Le bail professionnel : un outil essentiel pour les activités libérales

Le bail professionnel, un dispositif réglementé par le Code civil et utilisé par de nombreux entrepreneurs, mérite une analyse approfondie. Que vous soyez un professionnel libéral à la recherche d’un local pour votre activité ou un propriétaire souhaitant louer son bien à des professionnels, découvrez tout ce que vous devez savoir sur le bail professionnel.

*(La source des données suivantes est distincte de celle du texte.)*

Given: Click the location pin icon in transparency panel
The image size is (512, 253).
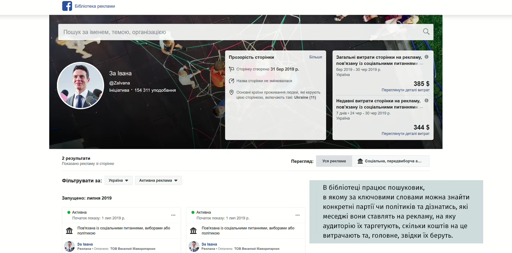Looking at the screenshot, I should tap(231, 92).
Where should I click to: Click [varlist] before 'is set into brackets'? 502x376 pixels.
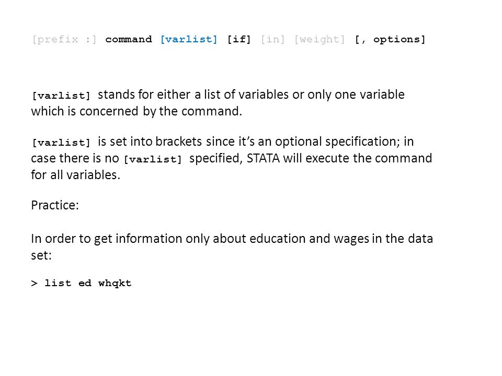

Comprendre le bail professionnel

Le bail professionnel est un contrat de location conclu entre un propriétaire et un locataire exerçant une profession libérale. Il est régi par les articles 57 A et suivants du Code civil. Son principal avantage est qu’il offre une grande liberté contractuelle. Les parties peuvent donc déterminer librement la durée du contrat, les modalités de renouvellement, le montant du loyer et les conditions de révision.

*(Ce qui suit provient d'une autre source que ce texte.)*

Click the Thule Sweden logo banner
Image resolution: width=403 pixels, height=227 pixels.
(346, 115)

Selon l’article 57 A du Code civil, le bail professionnel doit être conclu pour une durée minimale de six ans. Toutefois, les parties peuvent convenir d’une durée plus longue. Le locataire a également la possibilité de résilier le contrat tous les trois ans.

Les conditions d’application du bail professionnel

Il est important de noter que le bail professionnel ne peut être utilisé que pour certaines activités. En effet, seules les professions libérales non commerciales peuvent en bénéficier. Il s’agit notamment des avocats, médecins, architectes, comptables, etc. De plus, le local loué dans le cadre d’un bail professionnel doit être exclusivement destiné à l’exercice de l’activité professionnelle.

La rédaction du bail professionnel

Pour garantir la sécurité juridique des parties, il est recommandé de faire appel à un professionnel du droit, tel qu’un avocat ou un notaire, pour la rédaction du contrat de bail professionnel. Celui-ci doit obligatoirement mentionner certains éléments tels que la durée du contrat, la description précise des locaux loués et le montant du loyer.

Fait intéressant à noter : comme l’a rappelé la Cour de cassation dans son arrêt du 3 mai 2018 (n°17-18042), même si aucune disposition légale n’impose au bailleur d’établir un état des lieux lors de la conclusion d’un bail professionnel, il est fortement conseillé de le faire afin d’éviter tout litige ultérieur concernant d’éventuelles dégradations.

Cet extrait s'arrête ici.